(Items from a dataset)
---------------

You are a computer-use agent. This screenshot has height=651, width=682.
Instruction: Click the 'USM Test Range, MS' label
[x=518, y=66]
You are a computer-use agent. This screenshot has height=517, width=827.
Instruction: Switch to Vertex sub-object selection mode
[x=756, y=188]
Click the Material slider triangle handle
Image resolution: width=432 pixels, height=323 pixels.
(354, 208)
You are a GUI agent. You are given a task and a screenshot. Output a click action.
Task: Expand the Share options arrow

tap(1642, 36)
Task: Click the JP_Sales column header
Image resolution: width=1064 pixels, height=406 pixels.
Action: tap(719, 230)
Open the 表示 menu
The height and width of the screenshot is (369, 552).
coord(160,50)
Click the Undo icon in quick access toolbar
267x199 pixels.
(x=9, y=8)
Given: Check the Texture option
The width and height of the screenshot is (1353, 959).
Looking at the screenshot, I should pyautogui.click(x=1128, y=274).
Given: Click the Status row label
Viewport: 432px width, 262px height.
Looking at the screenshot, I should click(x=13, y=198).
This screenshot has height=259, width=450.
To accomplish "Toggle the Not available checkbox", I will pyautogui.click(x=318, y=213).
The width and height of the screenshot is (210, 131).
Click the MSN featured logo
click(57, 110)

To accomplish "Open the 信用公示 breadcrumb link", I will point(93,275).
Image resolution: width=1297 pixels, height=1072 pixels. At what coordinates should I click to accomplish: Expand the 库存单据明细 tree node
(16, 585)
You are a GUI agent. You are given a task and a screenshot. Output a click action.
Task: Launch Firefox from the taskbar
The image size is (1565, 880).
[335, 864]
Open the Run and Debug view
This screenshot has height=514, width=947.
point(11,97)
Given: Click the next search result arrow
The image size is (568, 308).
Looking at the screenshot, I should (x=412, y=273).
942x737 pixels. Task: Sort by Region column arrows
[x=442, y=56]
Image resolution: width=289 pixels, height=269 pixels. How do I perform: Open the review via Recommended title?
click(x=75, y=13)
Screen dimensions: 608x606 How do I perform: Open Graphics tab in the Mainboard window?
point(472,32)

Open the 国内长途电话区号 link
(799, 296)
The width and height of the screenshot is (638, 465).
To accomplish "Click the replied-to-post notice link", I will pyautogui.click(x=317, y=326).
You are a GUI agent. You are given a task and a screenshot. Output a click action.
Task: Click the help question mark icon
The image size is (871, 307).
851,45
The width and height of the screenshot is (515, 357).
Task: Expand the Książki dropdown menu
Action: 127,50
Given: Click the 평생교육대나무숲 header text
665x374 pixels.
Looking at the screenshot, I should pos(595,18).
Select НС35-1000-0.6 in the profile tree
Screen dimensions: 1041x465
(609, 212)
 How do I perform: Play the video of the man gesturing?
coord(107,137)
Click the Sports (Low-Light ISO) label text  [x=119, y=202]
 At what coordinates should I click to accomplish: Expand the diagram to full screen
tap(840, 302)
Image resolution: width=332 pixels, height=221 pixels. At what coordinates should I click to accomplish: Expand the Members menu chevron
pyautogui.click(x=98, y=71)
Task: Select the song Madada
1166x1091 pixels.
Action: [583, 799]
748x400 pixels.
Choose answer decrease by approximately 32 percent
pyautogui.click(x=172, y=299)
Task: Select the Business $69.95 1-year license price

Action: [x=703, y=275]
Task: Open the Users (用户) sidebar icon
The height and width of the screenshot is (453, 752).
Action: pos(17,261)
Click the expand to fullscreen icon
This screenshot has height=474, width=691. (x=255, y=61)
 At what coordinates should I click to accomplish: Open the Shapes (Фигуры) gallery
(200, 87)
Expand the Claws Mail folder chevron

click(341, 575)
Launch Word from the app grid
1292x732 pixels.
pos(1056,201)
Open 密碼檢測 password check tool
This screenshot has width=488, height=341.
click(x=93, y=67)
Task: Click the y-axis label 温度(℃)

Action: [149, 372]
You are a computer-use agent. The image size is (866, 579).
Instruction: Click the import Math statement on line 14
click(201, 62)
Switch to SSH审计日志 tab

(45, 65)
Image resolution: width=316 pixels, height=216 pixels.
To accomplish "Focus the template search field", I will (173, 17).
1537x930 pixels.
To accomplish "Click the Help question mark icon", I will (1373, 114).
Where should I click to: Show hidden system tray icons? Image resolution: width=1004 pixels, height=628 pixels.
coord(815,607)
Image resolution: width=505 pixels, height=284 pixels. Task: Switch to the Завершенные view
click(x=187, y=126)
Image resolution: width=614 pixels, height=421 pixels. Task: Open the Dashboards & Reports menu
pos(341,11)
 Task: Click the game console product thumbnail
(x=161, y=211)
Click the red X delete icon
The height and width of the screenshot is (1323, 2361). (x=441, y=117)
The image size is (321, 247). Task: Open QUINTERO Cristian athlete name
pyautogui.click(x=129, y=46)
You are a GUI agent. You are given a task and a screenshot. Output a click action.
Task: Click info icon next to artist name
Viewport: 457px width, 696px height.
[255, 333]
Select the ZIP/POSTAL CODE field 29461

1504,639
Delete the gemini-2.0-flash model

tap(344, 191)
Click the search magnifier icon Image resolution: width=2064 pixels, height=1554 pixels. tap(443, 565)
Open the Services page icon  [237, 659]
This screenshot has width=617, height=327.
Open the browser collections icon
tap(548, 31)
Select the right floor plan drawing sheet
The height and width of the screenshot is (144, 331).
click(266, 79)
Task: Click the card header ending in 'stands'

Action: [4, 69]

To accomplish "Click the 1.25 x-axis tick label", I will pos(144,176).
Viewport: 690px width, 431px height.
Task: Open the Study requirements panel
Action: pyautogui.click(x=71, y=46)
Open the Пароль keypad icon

---------------

• The exercise:
Print every line of the data above exactly as it appears, with no changes.

• Result:
You are a computer-use agent. This screenshot has height=651, width=682.
Instruction: Click the 'USM Test Range, MS' label
[x=518, y=66]
You are a computer-use agent. This screenshot has height=517, width=827.
Instruction: Switch to Vertex sub-object selection mode
[x=756, y=188]
Click the Material slider triangle handle
Image resolution: width=432 pixels, height=323 pixels.
(354, 208)
You are a GUI agent. You are given a task and a screenshot. Output a click action.
Task: Expand the Share options arrow

tap(1642, 36)
Task: Click the JP_Sales column header
Image resolution: width=1064 pixels, height=406 pixels.
Action: tap(719, 230)
Open the 表示 menu
The height and width of the screenshot is (369, 552).
coord(160,50)
Click the Undo icon in quick access toolbar
267x199 pixels.
(x=9, y=8)
Given: Check the Texture option
The width and height of the screenshot is (1353, 959).
Looking at the screenshot, I should pyautogui.click(x=1128, y=274).
Given: Click the Status row label
Viewport: 432px width, 262px height.
Looking at the screenshot, I should click(x=13, y=198).
This screenshot has height=259, width=450.
To accomplish "Toggle the Not available checkbox", I will pyautogui.click(x=318, y=213).
The width and height of the screenshot is (210, 131).
Click the MSN featured logo
click(57, 110)

To accomplish "Open the 信用公示 breadcrumb link", I will point(93,275).
Image resolution: width=1297 pixels, height=1072 pixels. At what coordinates should I click to accomplish: Expand the 库存单据明细 tree node
(16, 585)
You are a GUI agent. You are given a task and a screenshot. Output a click action.
Task: Launch Firefox from the taskbar
The image size is (1565, 880).
[335, 864]
Open the Run and Debug view
This screenshot has height=514, width=947.
point(11,97)
Given: Click the next search result arrow
The image size is (568, 308).
Looking at the screenshot, I should (x=412, y=273).
942x737 pixels. Task: Sort by Region column arrows
[x=442, y=56]
Image resolution: width=289 pixels, height=269 pixels. How do I perform: Open the review via Recommended title?
click(x=75, y=13)
Screen dimensions: 608x606 How do I perform: Open Graphics tab in the Mainboard window?
point(472,32)

Open the 国内长途电话区号 link
(799, 296)
The width and height of the screenshot is (638, 465).
To accomplish "Click the replied-to-post notice link", I will pyautogui.click(x=317, y=326).
You are a GUI agent. You are given a task and a screenshot. Output a click action.
Task: Click the help question mark icon
The image size is (871, 307).
851,45
The width and height of the screenshot is (515, 357).
Task: Expand the Książki dropdown menu
Action: 127,50
Given: Click the 평생교육대나무숲 header text
665x374 pixels.
Looking at the screenshot, I should pos(595,18).
Select НС35-1000-0.6 in the profile tree
Screen dimensions: 1041x465
(609, 212)
 How do I perform: Play the video of the man gesturing?
coord(107,137)
Click the Sports (Low-Light ISO) label text  [x=119, y=202]
 At what coordinates should I click to accomplish: Expand the diagram to full screen
tap(840, 302)
Image resolution: width=332 pixels, height=221 pixels. At what coordinates should I click to accomplish: Expand the Members menu chevron
pyautogui.click(x=98, y=71)
Task: Select the song Madada
1166x1091 pixels.
Action: [583, 799]
748x400 pixels.
Choose answer decrease by approximately 32 percent
pyautogui.click(x=172, y=299)
Task: Select the Business $69.95 1-year license price

Action: [x=703, y=275]
Task: Open the Users (用户) sidebar icon
The height and width of the screenshot is (453, 752).
Action: pos(17,261)
Click the expand to fullscreen icon
This screenshot has height=474, width=691. (x=255, y=61)
 At what coordinates should I click to accomplish: Open the Shapes (Фигуры) gallery
(200, 87)
Expand the Claws Mail folder chevron

click(341, 575)
Launch Word from the app grid
1292x732 pixels.
pos(1056,201)
Open 密碼檢測 password check tool
This screenshot has width=488, height=341.
click(x=93, y=67)
Task: Click the y-axis label 温度(℃)

Action: [149, 372]
You are a computer-use agent. The image size is (866, 579).
Instruction: Click the import Math statement on line 14
click(201, 62)
Switch to SSH审计日志 tab

(45, 65)
Image resolution: width=316 pixels, height=216 pixels.
To accomplish "Focus the template search field", I will (173, 17).
1537x930 pixels.
To accomplish "Click the Help question mark icon", I will (1373, 114).
Where should I click to: Show hidden system tray icons? Image resolution: width=1004 pixels, height=628 pixels.
coord(815,607)
Image resolution: width=505 pixels, height=284 pixels. Task: Switch to the Завершенные view
click(x=187, y=126)
Image resolution: width=614 pixels, height=421 pixels. Task: Open the Dashboards & Reports menu
pos(341,11)
 Task: Click the game console product thumbnail
(x=161, y=211)
Click the red X delete icon
The height and width of the screenshot is (1323, 2361). (x=441, y=117)
The image size is (321, 247). Task: Open QUINTERO Cristian athlete name
pyautogui.click(x=129, y=46)
You are a GUI agent. You are given a task and a screenshot. Output a click action.
Task: Click info icon next to artist name
Viewport: 457px width, 696px height.
[255, 333]
Select the ZIP/POSTAL CODE field 29461

1504,639
Delete the gemini-2.0-flash model

tap(344, 191)
Click the search magnifier icon Image resolution: width=2064 pixels, height=1554 pixels. tap(443, 565)
Open the Services page icon  [237, 659]
This screenshot has width=617, height=327.
Open the browser collections icon
tap(548, 31)
Select the right floor plan drawing sheet
The height and width of the screenshot is (144, 331).
click(266, 79)
Task: Click the card header ending in 'stands'

Action: [4, 69]

To accomplish "Click the 1.25 x-axis tick label", I will pos(144,176).
Viewport: 690px width, 431px height.
Task: Open the Study requirements panel
Action: pyautogui.click(x=71, y=46)
Open the Пароль keypad icon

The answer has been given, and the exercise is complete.